正しい姿勢の場合、肩こり腰痛が解決するだけではなく、内臓の位置も理想的なので、循環器系や消化器系も理想通りに働きます。
基本的に肩こりや腰痛は、体に負担がかかる状態を維持し続けることが原因で、しかも、その状態を普通だと脳が記憶してしまうことにあります。
ですから、整体やカイロなどでほぐしても、マッサージ代から降りた瞬間にまた腰が歪み、姿勢が崩れることはプロの施術者ならよく知っています。
プロの施術者とは、服の上から見て相手の骨盤の骨の変異が認識できるレベルの技量とその変異を整復できる技術を持っていることを意味します、この場合は。
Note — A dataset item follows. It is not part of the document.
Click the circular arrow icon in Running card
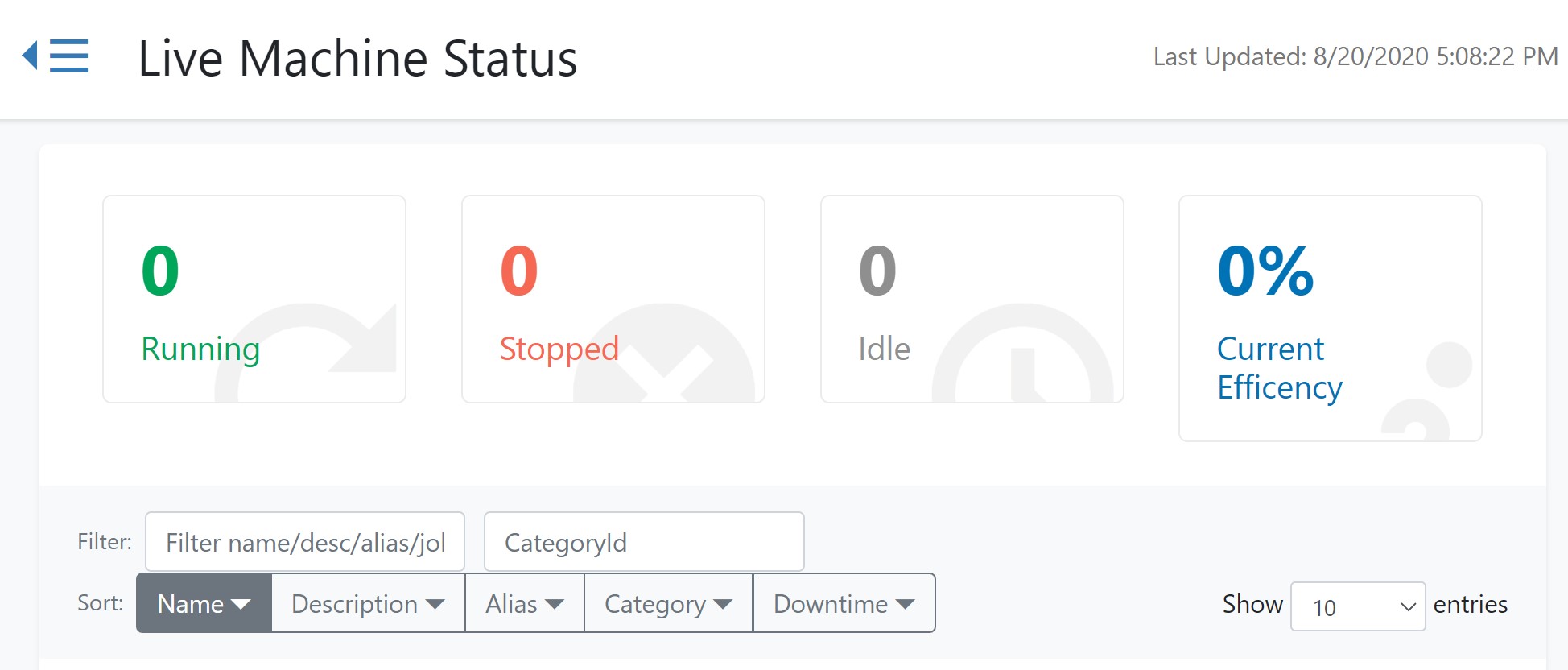[306, 353]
さて、話を戻しますと、正しい姿勢について調べてみると、壁に踵、仙骨、背骨、後頭骨がつくようにまっすぐ立つ状態なのですが、実はこの状態は立禅での正しいシセとはちょっと違います。
仙骨を足の方に引き込むので、立禅の姿勢は自然に後頭骨の位置が変わってきます。
実際に比べてみると、椅子に座った状態の正しい姿勢と立った状態の正しい姿勢では、立禅の正しい姿勢に近いのは座った状態です。
もちろん、立った状態の正しい姿勢のバランス感覚を覚えることは、立禅にも生活の中での問題を解決するのにも役立つので、練習すべきものですが、座った状態の方が立禅を理解するのには役立つのです。